Wednesday, October 29, 2008

Wordless Wednesday


For more wordless wednesday, visit 5 minutes for mom.

Thursday, October 16, 2008

Rough day

Today we had some problems with my son and I was just devastated not knowing what to do about it. I had basically been reduced to a puddle of mush and cried nonstop. I'm pretty certain I overreacted as I packed every item in Brennan's room up and put it all in the storage closet. He has NOTHING left in his room except his bed, dresser, and his bible. I'm not sure how long I plan to keep it like that but I had no idea what else to do. I just feel so out of control where it comes to him these days and I felt like maybe if there was nothing left for him to be distracted by we'd finally get somewhere.

Given problem 1:
Answer these questions about the blog posts:
(a) Which site does the "Wordless Wednesday" post point readers to for more wordless wednesday?
(b) What was left in Brennan's room after everything else was packed up?
(c) On what date was the "Rough day" post published?

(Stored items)
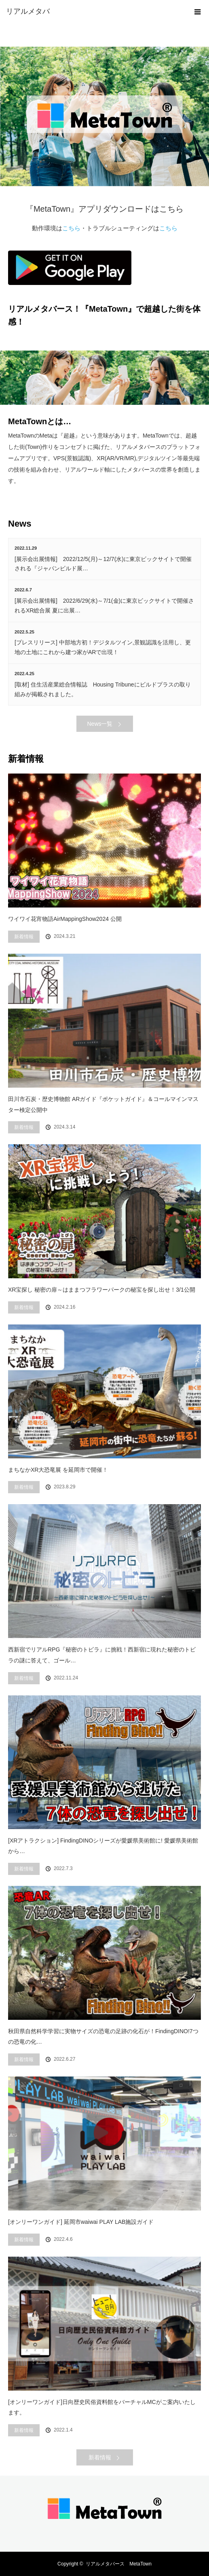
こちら (71, 228)
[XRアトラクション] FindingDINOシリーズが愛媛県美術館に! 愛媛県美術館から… (103, 1846)
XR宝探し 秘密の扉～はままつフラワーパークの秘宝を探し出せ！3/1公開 (101, 1289)
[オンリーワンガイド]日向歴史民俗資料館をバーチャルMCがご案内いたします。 (102, 2407)
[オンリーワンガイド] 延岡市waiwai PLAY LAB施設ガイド (81, 2222)
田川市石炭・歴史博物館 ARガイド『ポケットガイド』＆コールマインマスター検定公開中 (103, 1104)
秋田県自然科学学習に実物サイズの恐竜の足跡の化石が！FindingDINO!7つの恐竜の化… (103, 2036)
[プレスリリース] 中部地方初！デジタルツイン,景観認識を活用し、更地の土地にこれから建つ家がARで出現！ (103, 647)
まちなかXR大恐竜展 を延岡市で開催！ (58, 1470)
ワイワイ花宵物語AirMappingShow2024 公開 (65, 919)
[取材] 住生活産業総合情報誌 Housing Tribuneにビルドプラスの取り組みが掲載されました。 (103, 689)
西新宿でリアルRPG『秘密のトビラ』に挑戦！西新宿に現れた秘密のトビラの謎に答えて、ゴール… (102, 1655)
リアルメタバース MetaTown (119, 2564)
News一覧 (99, 724)
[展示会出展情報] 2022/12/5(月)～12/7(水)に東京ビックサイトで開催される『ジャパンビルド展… (103, 564)
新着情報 (100, 2457)
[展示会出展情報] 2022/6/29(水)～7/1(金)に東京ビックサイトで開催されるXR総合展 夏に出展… (104, 605)
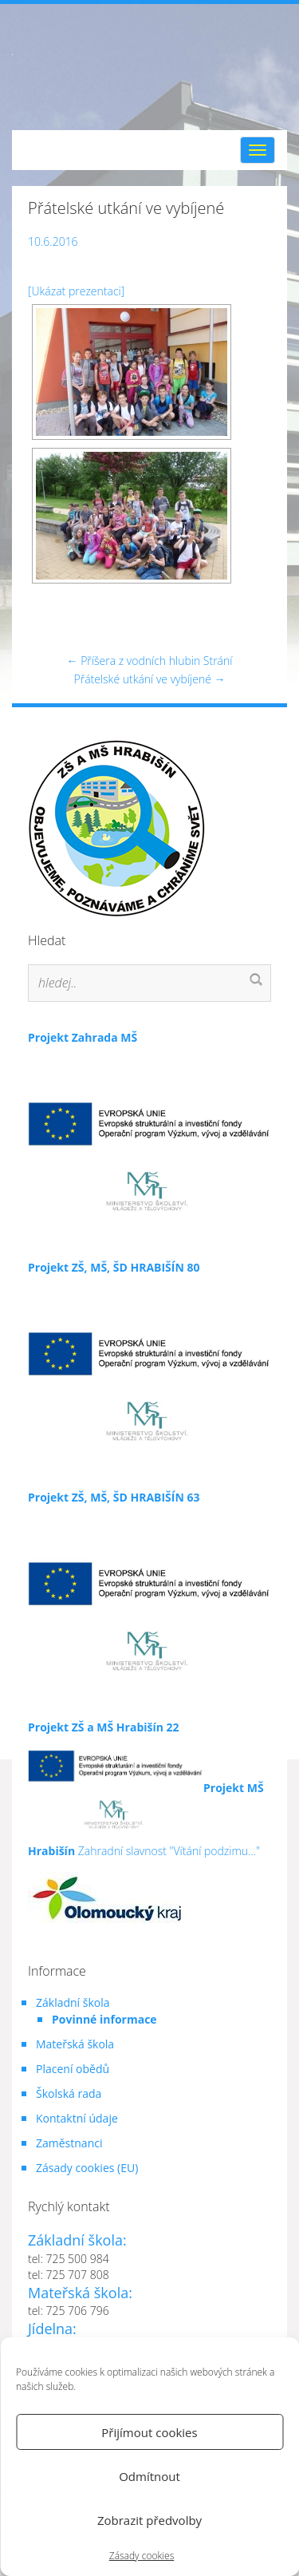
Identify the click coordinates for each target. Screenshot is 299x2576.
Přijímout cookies (149, 2432)
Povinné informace (104, 2019)
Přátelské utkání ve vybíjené (150, 679)
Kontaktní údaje (77, 2118)
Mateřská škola (75, 2044)
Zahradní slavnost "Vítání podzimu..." (146, 1842)
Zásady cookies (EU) (87, 2167)
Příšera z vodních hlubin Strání (150, 660)
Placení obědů (72, 2068)
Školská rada (68, 2093)
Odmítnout (149, 2476)
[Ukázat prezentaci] (76, 291)
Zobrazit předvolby (149, 2520)
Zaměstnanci (69, 2143)
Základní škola (73, 2002)
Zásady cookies (141, 2555)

Given problem 2:
Report every line of the records that contains the string "展示会出展情報". Case counts.

Correct answer 1:
(a) 5 minutes for mom
(b) His bed, dresser, and his bible
(c) Thursday, October 16, 2008

Correct answer 2:
[展示会出展情報] 2022/12/5(月)～12/7(水)に東京ビックサイトで開催される『ジャパンビルド展… (103, 564)
[展示会出展情報] 2022/6/29(水)～7/1(金)に東京ビックサイトで開催されるXR総合展 夏に出展… (104, 605)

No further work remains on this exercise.